Records to process —
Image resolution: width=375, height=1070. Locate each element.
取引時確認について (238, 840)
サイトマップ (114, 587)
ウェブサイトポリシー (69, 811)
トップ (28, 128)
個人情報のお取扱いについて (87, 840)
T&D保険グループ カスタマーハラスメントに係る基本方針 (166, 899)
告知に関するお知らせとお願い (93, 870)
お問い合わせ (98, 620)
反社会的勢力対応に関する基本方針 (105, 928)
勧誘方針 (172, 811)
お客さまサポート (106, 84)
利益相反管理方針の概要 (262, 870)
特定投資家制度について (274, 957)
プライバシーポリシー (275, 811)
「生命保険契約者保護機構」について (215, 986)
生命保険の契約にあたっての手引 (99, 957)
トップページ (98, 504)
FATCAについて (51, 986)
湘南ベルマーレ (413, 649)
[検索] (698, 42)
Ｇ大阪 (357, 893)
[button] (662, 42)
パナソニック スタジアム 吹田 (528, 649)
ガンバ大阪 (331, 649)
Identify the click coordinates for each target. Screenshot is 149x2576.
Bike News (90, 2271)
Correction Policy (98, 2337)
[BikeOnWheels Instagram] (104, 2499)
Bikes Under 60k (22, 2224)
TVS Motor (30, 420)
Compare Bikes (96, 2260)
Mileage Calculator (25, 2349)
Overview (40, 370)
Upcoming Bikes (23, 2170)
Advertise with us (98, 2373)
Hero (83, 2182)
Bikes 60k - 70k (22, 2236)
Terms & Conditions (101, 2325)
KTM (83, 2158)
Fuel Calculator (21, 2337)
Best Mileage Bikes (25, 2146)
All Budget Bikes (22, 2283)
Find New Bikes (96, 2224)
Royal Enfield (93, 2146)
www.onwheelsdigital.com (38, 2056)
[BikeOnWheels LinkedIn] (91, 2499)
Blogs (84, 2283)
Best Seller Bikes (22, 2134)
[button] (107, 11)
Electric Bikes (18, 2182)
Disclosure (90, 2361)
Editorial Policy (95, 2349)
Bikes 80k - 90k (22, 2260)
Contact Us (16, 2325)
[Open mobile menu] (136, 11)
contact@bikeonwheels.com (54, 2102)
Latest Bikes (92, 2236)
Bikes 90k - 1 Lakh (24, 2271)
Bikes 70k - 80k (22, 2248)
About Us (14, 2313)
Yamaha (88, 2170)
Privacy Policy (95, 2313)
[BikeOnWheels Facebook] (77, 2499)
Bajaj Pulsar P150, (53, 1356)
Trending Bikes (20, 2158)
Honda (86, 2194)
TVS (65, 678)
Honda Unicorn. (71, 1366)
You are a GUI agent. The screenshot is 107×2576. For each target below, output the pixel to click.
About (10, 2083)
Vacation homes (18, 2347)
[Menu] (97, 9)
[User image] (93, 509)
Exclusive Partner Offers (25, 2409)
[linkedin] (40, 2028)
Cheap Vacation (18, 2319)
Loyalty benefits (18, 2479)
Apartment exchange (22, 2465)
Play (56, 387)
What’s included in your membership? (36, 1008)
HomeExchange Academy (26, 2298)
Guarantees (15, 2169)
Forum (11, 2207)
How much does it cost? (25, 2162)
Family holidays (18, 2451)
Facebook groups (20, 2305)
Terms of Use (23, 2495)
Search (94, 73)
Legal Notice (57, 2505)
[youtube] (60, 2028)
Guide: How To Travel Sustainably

Work request —
Find the string "Best" in the material above. Then copy each line that has it.

Problem solution —
Best Mileage Bikes (25, 2146)
Best Seller Bikes (22, 2134)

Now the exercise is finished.